When a predator uses color and shape to identify the location of prey in an environment, then the colors and patterns in the environment provide additional selective pressure on the prey. If some prey tend to blend into the background better, these prey tend to survive longer and reproduce more often. If this continues over many generations, the distribution of colors in a population may shift to become more camouflaged with the surrounding environment.
For example, green bugs may emerge as the predominate color in a population of bugs in a forest. Or sandy colored bugs may emerge as the predominate color in a population of bugs on the seashore or in the desert.
The model captures a very simple mechanism for emergent body structures from three simple NetLogo commands. It shows how increased artificial selection can increase the divergence of the genotype of individuals in a lineage. It also shows the near infinite complexity that results from recombinations of simple instructions.
The
model displays the family
tree for the parent / offspring relationships for different lineages of
individuals you select for reproduction.
This model demonstrates the phenomenon of genetic drift. Turtles of different colors randomly move about the screen; at the end of each timestep, if turtle A is directly one square to the right of turtle B, turtle A's color changes to match that of turtle B. Then, the cycle is repeated. Even though there is no differential fitness between individuals of different colors, the model inevitably converges to a completely homogenous population within an isolated region.. Although which color will end up "winning" is unpredictable, it is a surety that the population will converge to only one color within that region. Try adding walls and removing walls to see what happens to sub-populations as they become isolated and then come back into contact with one another.
A population of plants is used to show two gene expression patterns. One of these is that of dominant and recessive forms of a gene; the other pattern is that of co-dominant genes.
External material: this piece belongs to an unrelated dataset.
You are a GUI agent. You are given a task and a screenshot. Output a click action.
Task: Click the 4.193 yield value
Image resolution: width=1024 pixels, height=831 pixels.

This population of plants can be allowed to either cross fertilize in the wild using bees to transmit pollen from one plant to another, or the user can artificially cross fertilize or self fertilize some or all the plants. After fertilization, the user can allow the seeds of the plants to grow in the same location or move, organize, and label the seeds to make sense of the outcomes of various fertilization events in the following season of plant growth.
This model simulates the Baldwin Effect, a famous (and largely misunderstood) evolutionary phenomenon. The Baldwin Effect is observed when a new fitness-increasing behaviour is too complicated to initially be coded for genetically; instead, the organisms that survive and reproduce will be those who can learn the behaviour during their lifetimes. There are costs associated with such phenotypic plasticity, however. Therefore, if the same challenge regularly presents itself, future offspring will tend to know much of the behaviour instinctually; that is, their genotype will code for the behaviour directly. The important point is that the phenotypically plastic individuals allowed the species to survive long enough for the behaviour to be "codified" into the species' genotype.
One selective force is that predators that chase prey tend to catch slower moving prey more often, thereby selecting for prey that are faster over many generations of offspring. A competing selective force is that predators who wait for their prey without moving tend to catch prey that are moving faster, thereby selecting for prey that are slower over many generations of offspring.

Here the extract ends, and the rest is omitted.